The Secret History. Can a study of blackmail, murder and guilt really be comforting? Yes, I think so. After all, there are murders in all the Agatha Christies. And Rebecca. Oh, and Stardust too. (Murder is practically a prerequisite for being on my list it seems.) I always look forward to the scene in which a substitute teacher, whose Greek is crude and inferior, attempts to teach the five elite classics students. "He was one of those language teachers who rely heavily on mnemonics ('Agathon. Do you know how I remember that word? "Agatha Christie writes good mysteries."') Henry's look of contempt was indescribable. The rest of us were silent and humiliated. Matters were not helped by Charles stumbling in - obviously drunk - about twenty minutes into the class. His appearance prompted a rehash of previous formalities and even, incredibly, a repetition of the agathon embarrassment. Henry said, quite coolly, and in beautiful Attic Greek: 'Without your patience, my excellent friend, we should wallow in ignorance like a sty full of pigs.'"



I Capture the Castle. More yearning - I can't get enough of the yearning. This time a young girl is yearning, not just for romance, but for change. She wants to be older, wiser and more sophisticated. She wants money and clothes and nice food and...life. (And she wants to be a writer!) I remember wanting all the same things just as badly, when I was Cassandra's age. "The taxi drew up at a wonderful shop - the sort of shop I would never dare to walk through without a reason. We went in by way of the glove and stocking department, but there were things from other departments just dotted about; bottles of scent and a little glass tree with cherries on it and a piece of white branched coral on a sea-green chiffon scarf. Oh, it was an artful place - it must make people who have money want to spend it madly! The pale grey carpets were as springy as moss and the air was scented; it smelt a bit like bluebells but richer, deeper. 'What does it smell of, exactly?' I said.
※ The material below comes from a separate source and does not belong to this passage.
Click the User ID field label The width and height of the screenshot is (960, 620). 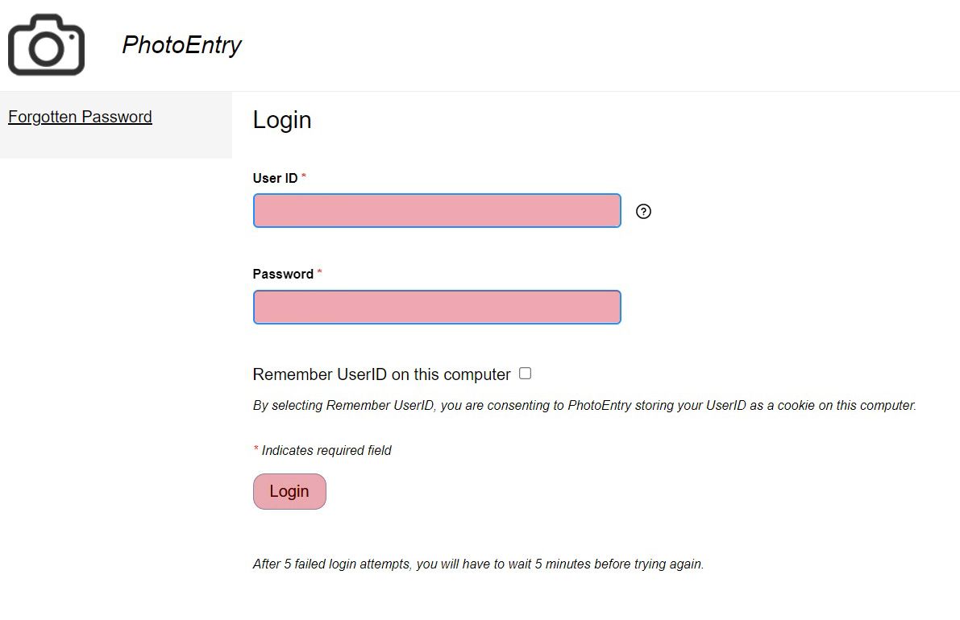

And Rose said: 'Heaven.'"



One thing they all have in common - apart from being brilliant - is that they all made me long to write a book that could make someone else as happy as these have all made me!

My wordcount (around 71,000) has actually gone down this week. Although I'm not officially editing yet - I've been tinkering with it a bit. I've cut and pasted the first chapter into my scrap folder and used a prologue instead. And I've been trying (unsuccessfully so far) to rewrite chapter three. Sigh. There are two important scenes that I haven't found a place for yet. And I've mentioned the Bristol riots of 1830 three or four years before they actually happened. So I've had to change an awful lot of dates. It has felt like a fairly unproductive week, but I was beginning to feel that if I didn't make some changes soon, I'd be in danger of forgetting to make them at all.
I like the way this book feels much more mouldable than my first one - which I plotted extremely tightly because that felt safest. This one's like clay - I can lop bits off, stick extra lumps on...and squish it a bit if I want!